How many close friends do you have? Most of us have dozens if not hundreds of acquaintances but how many close friends do you have? a trusted friend? Someone you can open up with and know you won’t be ridiculed, embarrassed, or put down but they will listen. Someone who would call or talk to you if they had a major issue. People who will cry with you and rejoice with you. How many close friends do you have in that category? These are the people that will influence your life.
One of the most often asked questions that I am asked after who does your hair is this: Pastor, how can I find a friend? I’m lonely. I don’t have any friends. I know a lot of people –but no one that I can really open up and share the deep things of my heart.
Think of one of the greatest moments of your life.
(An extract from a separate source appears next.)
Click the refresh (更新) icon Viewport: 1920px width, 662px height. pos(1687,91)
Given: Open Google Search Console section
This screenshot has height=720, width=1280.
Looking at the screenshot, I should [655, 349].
As you remember them, a smile comes to your face, a sense of joy fills your heart. My guess is that the vast majority if not all of those experiences are moments you shared with another individual and not just by yourself. WHY? We have been created to live in fellowship with one another. We long for intimacy because we are made in the image of God who is a perfect illustration of intimacy as God the Father, Son, Holy Spirit. We all need community.
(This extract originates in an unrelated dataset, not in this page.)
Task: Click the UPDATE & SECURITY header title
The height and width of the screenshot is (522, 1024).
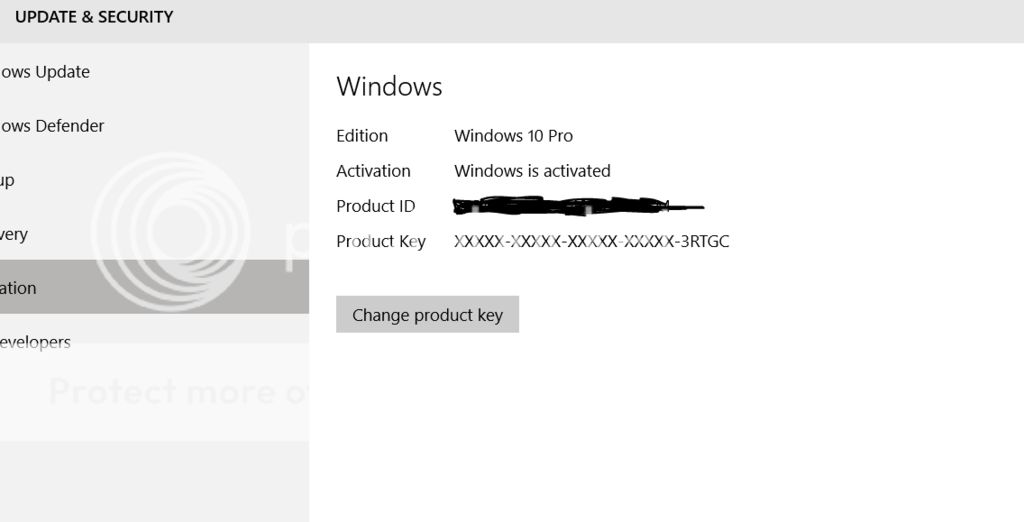Action: tap(94, 17)
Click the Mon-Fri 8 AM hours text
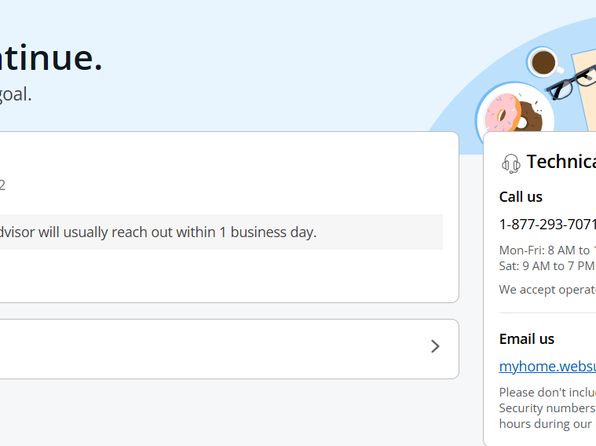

Gen. 2:18 God says it is not good for man to live alone. Text we normally associate with marriage but 40% of the adults over 18 are not married and this doesn’t mean you are left out. In a broader sense, this passage applies to all of us.
The longing to love and be loved is universally. From the first moments that we lifted our arms to be cradled by our mothers to the last moments when a loved one wiped our brow as the shadow of death creeps over us, we long to know that we matter to someone else.
This is true physically Ecc. 4:9-12
Ever try to move from one place to another by yourself. You will discover 50% of your friends have bad backs.
Video games have changed this illustration but most games require someone else to play with you.
Help one another.
This is true emotionally Prov. 17;17 “A friend loves at all times, and a brother is born for adversity.”
When times are tough and you don’t have a friend, it multiples your agony. This church is great about surrounding families members when there is a death.
Yes, there are some physical things we can do but those pale in comparison to the emotional support we offer.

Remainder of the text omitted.